--- begin RAW DATA ---

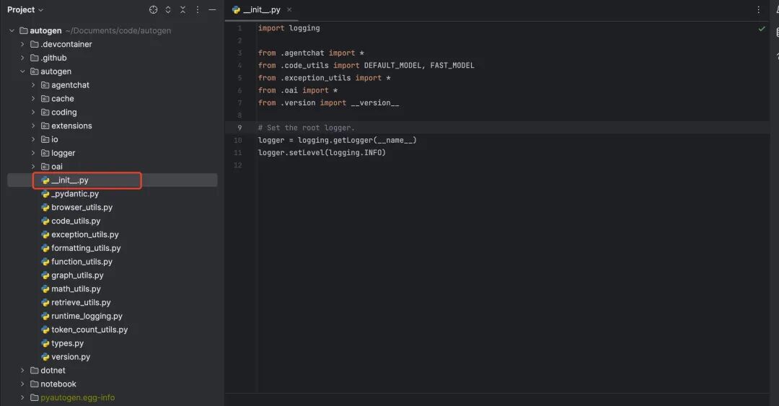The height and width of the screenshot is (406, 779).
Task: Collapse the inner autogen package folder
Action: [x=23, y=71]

--- end RAW DATA ---
--- begin RAW DATA ---

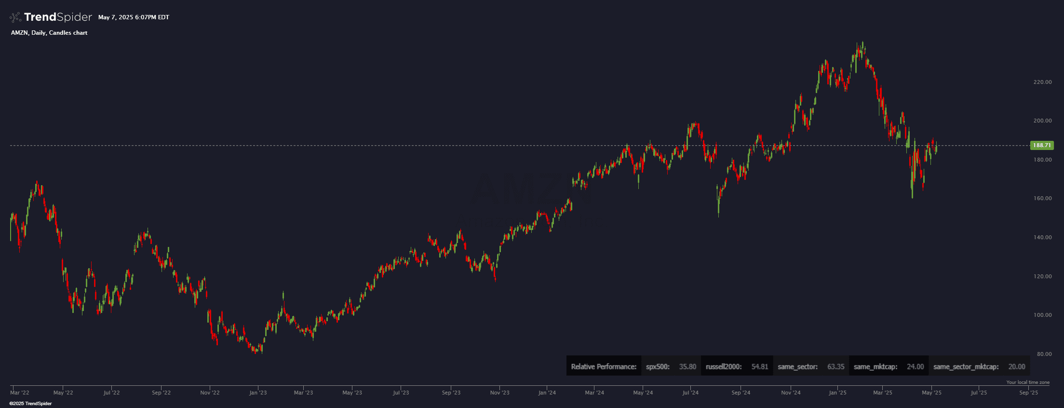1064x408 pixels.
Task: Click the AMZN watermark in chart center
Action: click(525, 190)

--- end RAW DATA ---
--- begin RAW DATA ---

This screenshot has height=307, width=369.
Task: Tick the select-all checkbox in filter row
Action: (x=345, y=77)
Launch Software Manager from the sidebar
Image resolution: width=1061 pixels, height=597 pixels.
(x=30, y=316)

--- end RAW DATA ---

(GIVEN INSTRUCTION):
Starting at the line containing "The height and" and ending at the line containing "Action: [x=23, y=71]", set out those lines of the material as a Markdown table with a Row column for the line number and a Line column for the text, skipping blank lines. Omit the pictures.

(RESULT OF THIS EXERCISE):
| Row | Line |
|---|---|
| 1 | The height and width of the screenshot is (406, 779). |
| 2 | Task: Collapse the inner autogen package folder |
| 3 | Action: [x=23, y=71] |